# CFM 101 Final Project

### Project Category: Market-Meet

### Group Member: Max [insert last name], Sean Lee, Rain Luo

#### Intial strategy:
In terms of overall strategy, we sought to meet the market, replicating the S&P 500 and TSX 60 sector composition. The simulated portfolio remains diversified by weighting stocks according to the sector’s actual market representation. For each sector, the algorithm identifies the stocks that have the highest correlation with the sector’s performance, selecting those stocks that move most similarly to the industry as they represent its behavior best. Once these stocks are identified, the strategy allocates more weight to the stocks that are most correlated with the sector, with the number of stocks selected based on the sector’s weight in the index.

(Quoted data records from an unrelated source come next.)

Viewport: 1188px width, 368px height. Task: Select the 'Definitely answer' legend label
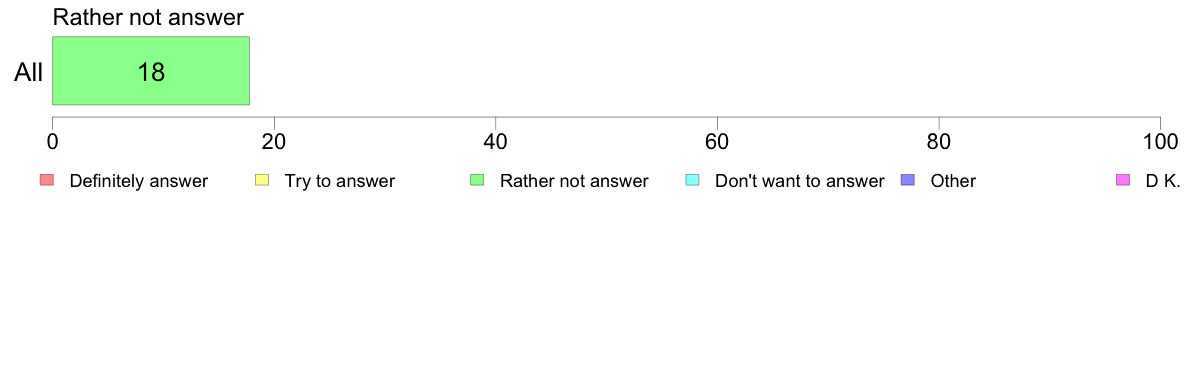[139, 181]
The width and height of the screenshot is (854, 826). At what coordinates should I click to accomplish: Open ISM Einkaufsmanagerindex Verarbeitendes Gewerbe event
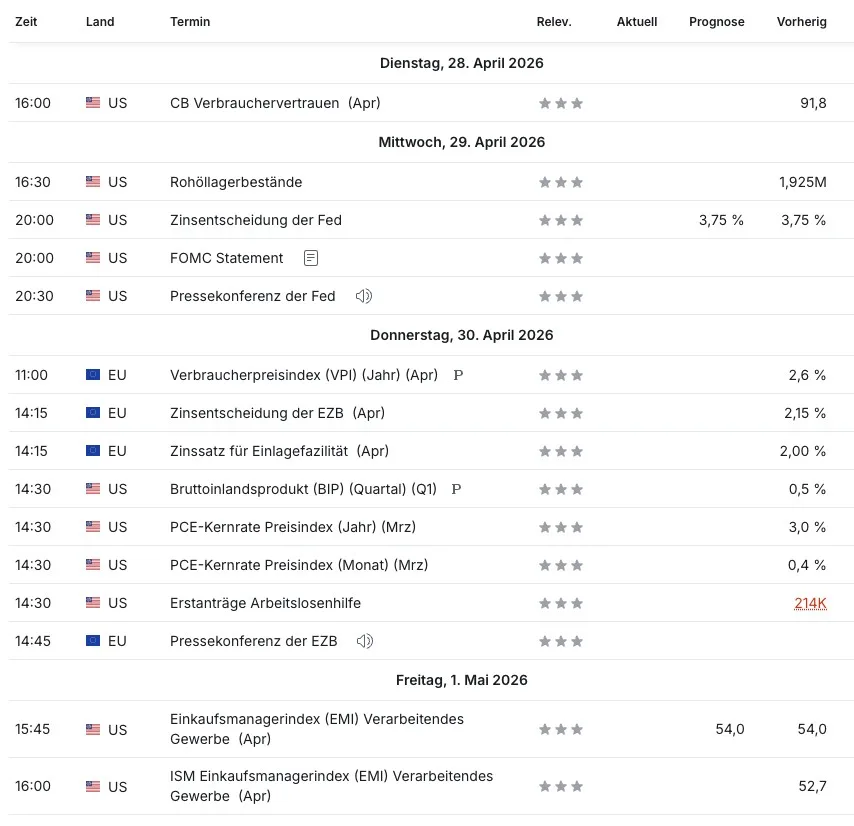[331, 786]
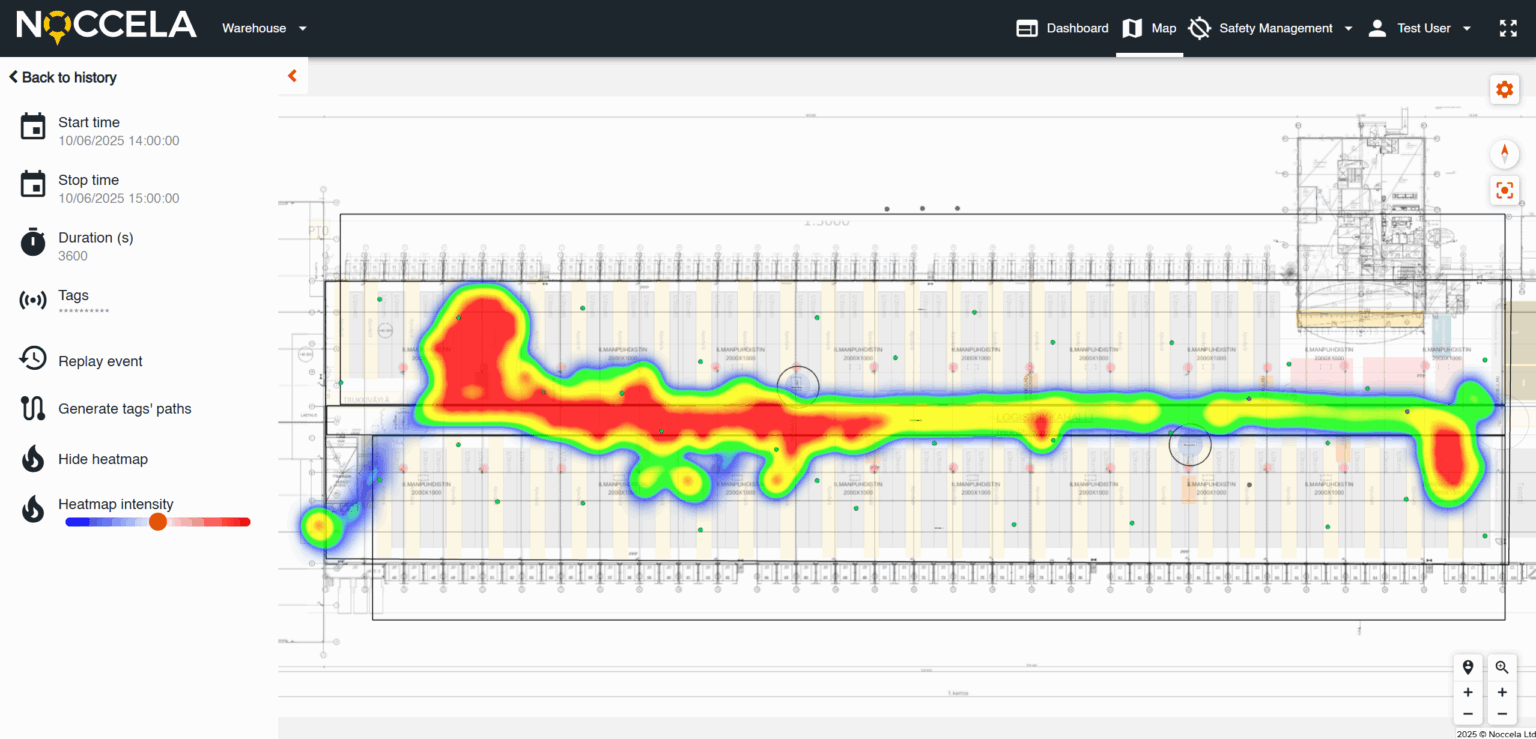Click the plus button under the location pin
This screenshot has height=739, width=1536.
coord(1467,690)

Specifically, for each industry, the top N stocks are chosen, where N is calculated as a percentage of the sector’s weight in the index, multiplied by 25. Additionally, the allocation progressively decreases for each subsequent stock in the industry. The strategy aims to backtest this portfolio construction to simulate potential profits by using historical data, allowing it to assess whether this sector-based selection method can outperform broader market indices. Essentially, the strategy seeks to leverage sector-specific performance to build a portfolio that could potentially beat the market.

## Design decisions 
1. We discovererd that for one particular stock, it can have a a high corrlation to mutiple sectors of the S&P. We have decided to put a maximium cap.
2. We decided to use a year worth of past trend. From discussing with other groups 

### Set up
1. We found out that there are tickers on yfinance that trackes the S&P by sectors, they are:

2. We also included the sectors composition in the S&P 500 and TSX 60, which we will use later on.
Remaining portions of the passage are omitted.